Le nihilisme de Dilma semble introduire une certaine valeur morale dans l'existence, tout en la déclarant impossible à vivre. Il n'est donc pas surprenant, mais résultat de la logique la plus parfaite - aussi surprenante soit-elle par le public, puisqu'il est inévitable d'avoir pitié des misérables et de ne pas prendre au sérieux leur capacité de nuire - que Dilma soit celle qui trahir la confiance de Bereco et le dénoncer, après avoir pris son argent. C'est une hypothèse plausible, bien qu'elle soit sagement maintenue en suspens dans la pièce, sans connaître l'étendue exacte de la trahison.

A la fin, quand la lumière s'éteint, comme Pline a tenu à l'expliquer dans le titre de la pièce, elle doit se concentrer sur le visage de Bereco, le montrant avec une "expression torturée", ce qui signifie que la mort prévisible a été consommée. , mais aussi qu'il n'y a pas de rédemption en vue. La « bonne affaire » de la mort quand « la vie c'est de la merde », postulée par Dilma, n'est qu'un autre visage vide de la folie. L'affirmation de soi (« je suis plus moi ») par l'instrument de force, dont le revolver est le grand « atout », n'y change rien, car le destin s'accomplit, après tout, en dehors de la volonté individuelle : « les choses arriver sans qu'on puisse miauler ».

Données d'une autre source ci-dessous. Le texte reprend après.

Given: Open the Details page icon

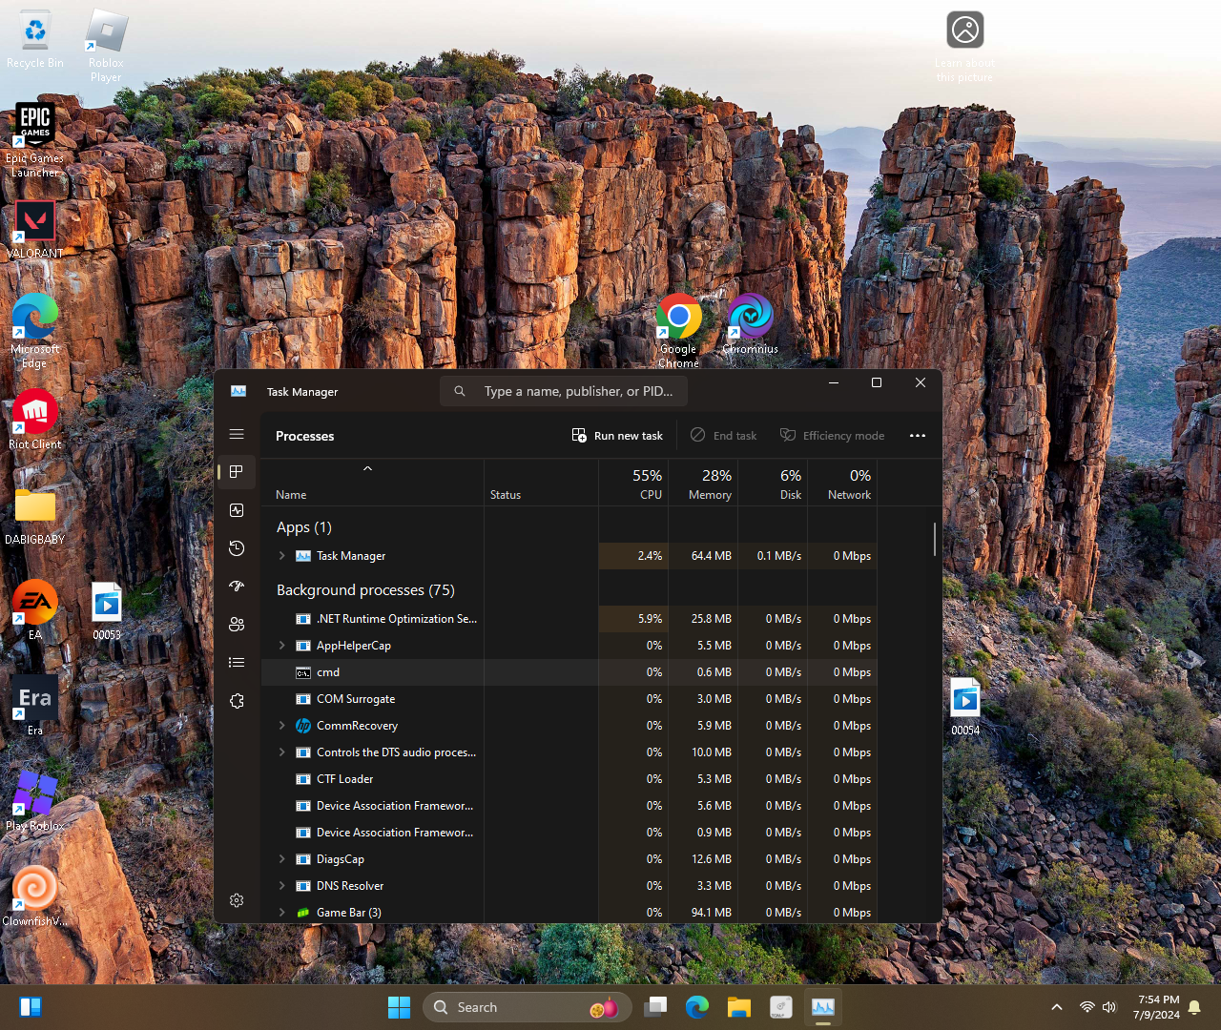Looking at the screenshot, I should click(237, 663).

Ainsi, dans la pièce de Plínio, le crime est perpétré non comme une transfiguration de la condition ou de la valeur morale du « chausson », mais seulement comme une continuation de l'insignifiance de la vie. Il n'y a aucune concession au pathétique romantique, à l'idéalisme de victime ou au marginalisme héroïque. Dans le dernier vocabulaire de la pièce, même le nihilisme postulé par Dilma est encore une illusion de grandeur dans la mort. Ce qui reste vraiment, c'est le détail de la violence et de la douleur, dont ceux qui en souffrent ne peuvent même pas rêver l'origine.

*Alcir Pécora est professeur à l'Institut d'études linguistiques (IEL) de l'Unicamp.